In 1937 sodium antimonyl gluconate (‘Solustibosan’) was first used in the treatment of leishmaniasis in India and China 1,2 . It is a remarkable condemnation of our progress that fifty years later improved dosing regimens for the pentavalent antimonial derivatives of ‘Solubstibosan’, sodium stibogluconate (‘Pentostam’,Wellcome) and meglumine antimoniate (‘Glucantime’,Rhone-Poulenc), can still create such interest and be considered an advance. Despite the long courses, parenteral administration, difficulties in chemical synthesis and low activities against cutaneous disease, these pentavalent antimonials remain the first line treatment for leishmaniasis 3. Attempts to identify alternatives have produced a number of new drugs for the disease currently or about to undergo clinical trial.
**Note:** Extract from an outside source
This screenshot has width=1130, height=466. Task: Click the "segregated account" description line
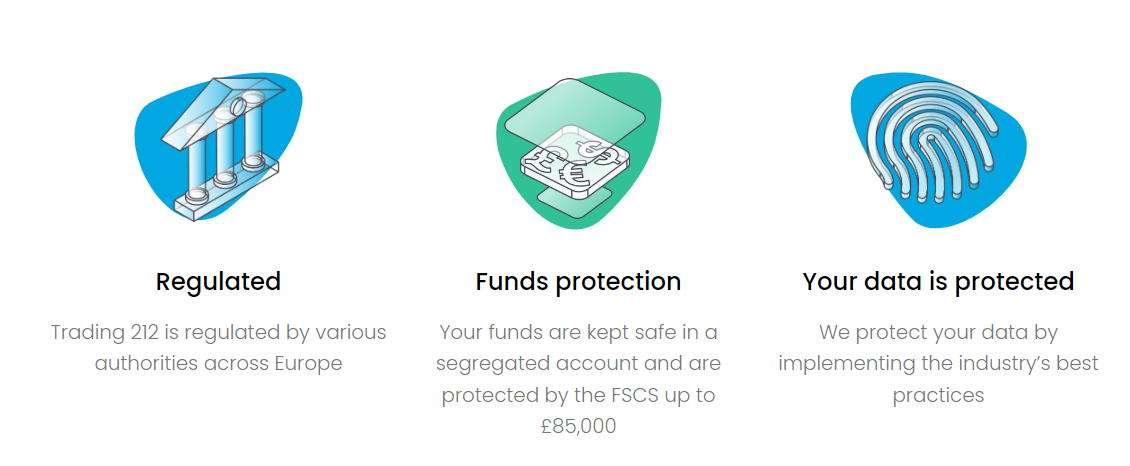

These include the pyrazolopyrimidines allopurinol and allopurinol riboside, the antifungal imidazole ketoconazole and the 4-methyl-8-aminoquinoline WR6026. Clinical evaluation of the compounds is not complete and whether they will replace the antimonials or be added to the ‘second line’ list along with pentamidine and amphotericin B is uncertain. Allopurinol may have a future in combination with ‘Pentostam’ 4, but along with it’s riboside derivative this drug has the pharmacokinetic problems of rapid excretion and metabolism by host xanthine oxidase.